* **Exercise objective**
The output has to be the full set of records, reproduced exactly, minus any picture.

* **Source records**
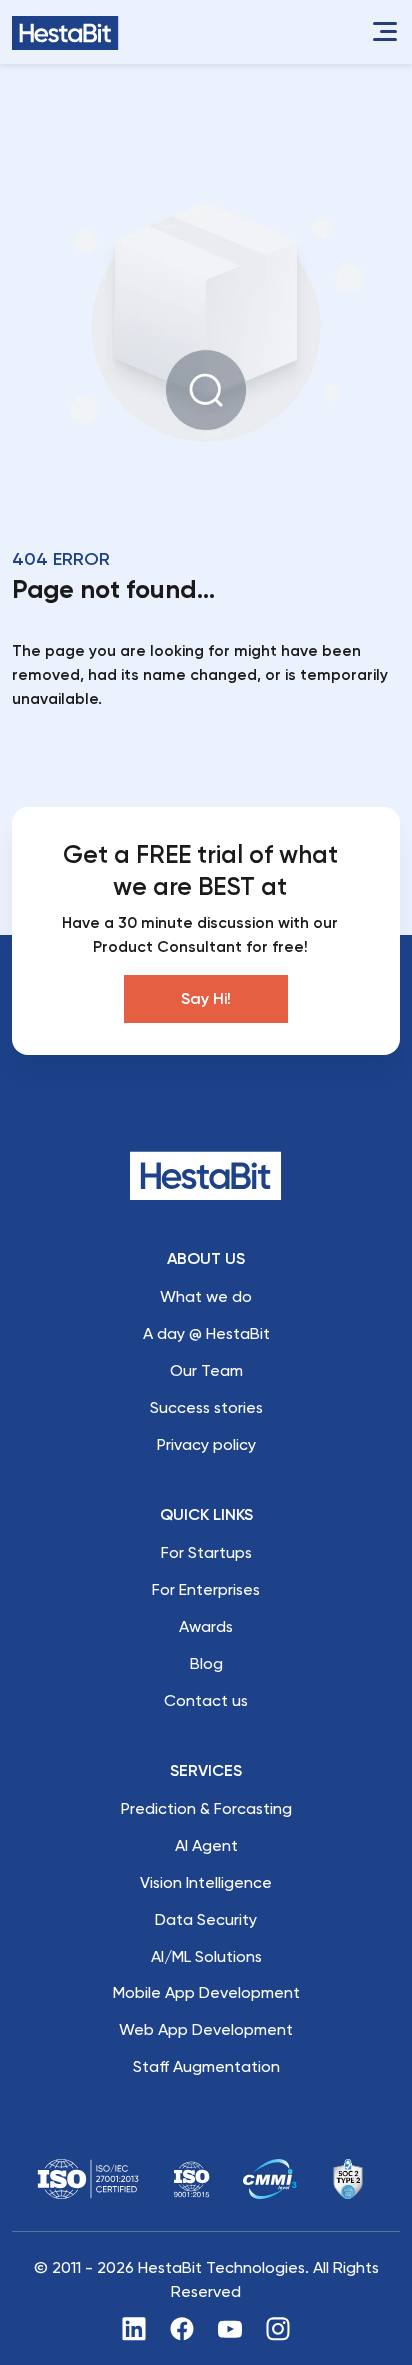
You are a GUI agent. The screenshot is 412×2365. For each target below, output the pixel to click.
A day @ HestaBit (206, 1333)
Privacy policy (206, 1444)
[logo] (65, 32)
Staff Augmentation (206, 2066)
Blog (206, 1663)
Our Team (206, 1370)
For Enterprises (206, 1589)
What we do (206, 1296)
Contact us (206, 1700)
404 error (61, 559)
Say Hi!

* **Written answer**
You are a GUI agent. The screenshot is 412×2365. For each target below, output the pixel to click.
A day @ HestaBit (206, 1333)
Privacy policy (206, 1444)
[logo] (65, 32)
Staff Augmentation (206, 2066)
Blog (206, 1663)
Our Team (206, 1370)
For Enterprises (206, 1589)
What we do (206, 1296)
Contact us (206, 1700)
404 error (61, 559)
Say Hi!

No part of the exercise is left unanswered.